Pero lo peor era que la mujer misteriosa se había rendido y estaba yéndose.

No la dejaría escapar, se dijo Mario. Si conseguía lo que se proponía, como siempre hacía, la haría suya.

Gabrielle se sintió planchada. Cuando había hecho su última puja, su mente enfebrecida había empezado a calcular cómo podría pagar esa suma en su situación actual. La oferta de diez millones, sin embargo, había pulverizado tanto sus preocupaciones como sus esperanzas.

Ya estaba. Había perdido. Y él había dejado de mirarla. Diez millones eran capaces de distraer a cualquiera, incluso a él.

El nudo de la decepción la atenazó. ¿Pero por qué? ¿Acaso había esperado poder llegar hasta el príncipe D’Agostino? Su empresa había sido más que ingenua. Y, en ese momento, tenía que irse, antes de que los paparazzi empezaran a acosarla por la puja que había hecho. Debía irse sin mirar atrás.

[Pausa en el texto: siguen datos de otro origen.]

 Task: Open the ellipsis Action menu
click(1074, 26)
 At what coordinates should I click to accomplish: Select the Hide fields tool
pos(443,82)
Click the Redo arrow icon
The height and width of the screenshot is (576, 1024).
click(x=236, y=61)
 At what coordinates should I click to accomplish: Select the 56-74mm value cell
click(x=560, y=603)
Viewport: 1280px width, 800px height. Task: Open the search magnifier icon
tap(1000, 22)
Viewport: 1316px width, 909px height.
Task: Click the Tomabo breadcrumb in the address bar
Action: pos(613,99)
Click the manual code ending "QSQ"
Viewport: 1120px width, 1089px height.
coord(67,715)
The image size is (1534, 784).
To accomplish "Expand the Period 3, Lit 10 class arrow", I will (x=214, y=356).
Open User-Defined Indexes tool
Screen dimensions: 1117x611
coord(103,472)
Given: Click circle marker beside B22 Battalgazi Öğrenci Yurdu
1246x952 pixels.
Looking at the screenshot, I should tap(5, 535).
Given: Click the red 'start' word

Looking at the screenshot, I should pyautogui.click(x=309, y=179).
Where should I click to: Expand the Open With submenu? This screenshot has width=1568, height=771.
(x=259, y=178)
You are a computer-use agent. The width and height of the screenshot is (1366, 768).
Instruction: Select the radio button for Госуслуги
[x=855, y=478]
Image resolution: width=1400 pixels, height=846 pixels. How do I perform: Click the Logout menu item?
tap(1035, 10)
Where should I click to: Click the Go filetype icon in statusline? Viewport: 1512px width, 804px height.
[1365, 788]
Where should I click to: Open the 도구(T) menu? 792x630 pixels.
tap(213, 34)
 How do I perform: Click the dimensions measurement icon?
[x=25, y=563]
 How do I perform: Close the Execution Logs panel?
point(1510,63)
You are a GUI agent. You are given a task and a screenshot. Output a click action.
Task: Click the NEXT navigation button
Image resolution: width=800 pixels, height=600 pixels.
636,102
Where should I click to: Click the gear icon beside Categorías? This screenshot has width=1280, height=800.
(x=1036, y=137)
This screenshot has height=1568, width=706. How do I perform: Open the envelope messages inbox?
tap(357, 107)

Gabrielle llegó al aparcamiento y, cuando iba a abrir la puerta de su coche, una voz a sus espaldas la detuvo en el silencio de la noche.

–Quédate.

A Gabrielle se le cayeron las llaves. Y el bolso. Se apoyó en el coche, con el corazón acelerado.

–Quédate.

Entonces, Gabrielle cerró los ojos. Aquella voz era más profunda y oscura que una noche sin luna. Se giró, se apoyó en el coche.

Allí estaba él, parado a unos siete metros de ella.

Su voz sonaba más modulada y matizada que en el micrófono. Su acento, mucho más intoxicante.

Sus ojos transmitían la más pura excitación.

–No te vayas.

Al escuchar su susurro, Gabrielle se estremeció.

–No me gustan las órdenes –repuso ella, sin embargo.

Él ladeó la cabeza y sonrió, mostrando dos hoyuelos.

–Sólo quería pedirte que te quedes.

–Pues me has dado un susto de muerte, gritándome desde el otro lado del aparcamiento.

Él la recorrió con la mirada, de arriba abajo, y Gabrielle sintió como si la hubiera desnudado con ese gesto. Su temperatura subió al instante.

–Pues yo te veo muy viva.

De pronto, el silencio de la noche los envolvió. Los ojos azules del príncipe Mario eran como dos océanos en los que ella podría ahogarse.

–Sietto un uomo cattivo –dijo ella, sin pensar.

–Mia bella misteriosa… parlare italiano?